Please see the below proof from the Book of Proof by Richard Hammack. I've broken out the step I have a question on and made the text preceding the equation bold.
Suppose $f(x) = a_0 + a_1x + a_2x^2 + \cdots + a_nx^n$ is a polynomial of degree $1$ or greater, and for which each coefficient $a_i$ is in $\mathbb {N}$. Then there is an $n\in\mathbb {N}$ for which the integer $f(n)$ is not prime.

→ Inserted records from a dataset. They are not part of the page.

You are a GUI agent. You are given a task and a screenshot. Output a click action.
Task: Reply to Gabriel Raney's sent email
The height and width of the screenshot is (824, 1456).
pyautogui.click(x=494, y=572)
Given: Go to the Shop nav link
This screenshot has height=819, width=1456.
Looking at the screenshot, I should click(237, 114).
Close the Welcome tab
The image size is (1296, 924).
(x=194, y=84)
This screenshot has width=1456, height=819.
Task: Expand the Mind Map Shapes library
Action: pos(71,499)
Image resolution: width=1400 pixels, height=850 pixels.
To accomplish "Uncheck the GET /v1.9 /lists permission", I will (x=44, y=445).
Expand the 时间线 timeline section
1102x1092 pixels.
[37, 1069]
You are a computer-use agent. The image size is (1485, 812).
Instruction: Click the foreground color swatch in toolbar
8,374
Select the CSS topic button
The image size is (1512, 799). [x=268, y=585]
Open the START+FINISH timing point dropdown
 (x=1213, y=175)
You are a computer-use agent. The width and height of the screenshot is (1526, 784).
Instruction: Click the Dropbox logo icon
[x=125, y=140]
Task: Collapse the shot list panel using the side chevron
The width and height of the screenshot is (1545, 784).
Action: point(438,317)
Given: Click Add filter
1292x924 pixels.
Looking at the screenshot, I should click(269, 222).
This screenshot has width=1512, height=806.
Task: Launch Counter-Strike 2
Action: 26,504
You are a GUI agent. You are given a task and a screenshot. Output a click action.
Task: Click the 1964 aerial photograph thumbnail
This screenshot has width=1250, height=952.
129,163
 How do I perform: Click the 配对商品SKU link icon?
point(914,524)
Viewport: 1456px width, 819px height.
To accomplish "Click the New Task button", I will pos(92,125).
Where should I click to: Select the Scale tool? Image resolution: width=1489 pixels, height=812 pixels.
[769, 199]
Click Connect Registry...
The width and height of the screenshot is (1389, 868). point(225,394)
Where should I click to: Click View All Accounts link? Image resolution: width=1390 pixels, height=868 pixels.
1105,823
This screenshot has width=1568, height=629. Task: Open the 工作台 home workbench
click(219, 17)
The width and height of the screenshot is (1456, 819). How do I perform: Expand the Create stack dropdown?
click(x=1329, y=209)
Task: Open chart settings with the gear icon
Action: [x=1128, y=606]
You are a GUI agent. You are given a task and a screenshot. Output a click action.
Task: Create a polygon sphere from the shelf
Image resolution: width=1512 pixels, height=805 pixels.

$Proof$. Note that, because the coefficients are all positive and the degree is greater than $1$, we have $f(1)>1$. Let $b=f(1)>1$. Now, the polynomial $f(x)-b$ has a root $1$, so $f(x)-b=(x-1)g(x)$ for some polynomial $g$. Then $f(x)=(x-1)g(x)+b$.
Now note that $f(b+1)=bg(b)+b=b(g(b)+1)$.
If we can now show that $g(b)+1$ is an integer, then we have a nontrivial factoring $f(b+1)=b(g(b)+1)$, and $f(b+1)$ is not prime. To complete the proof, use the fact that $f(x)-b=(x-1)g(x)$ has integer coefficients, and deduce that $g(x)$ must also have integer coefficients. $\Box$
My question is how is it that the output from the function is simplified to
$$f(b+1)=bg(b)+b=b(g(b)+1).$$
Shouldn't $f(b+1)$ give
$$f(b+1)=bg(b+1)+b=b(g(b+1)+1) \text{ ?}$$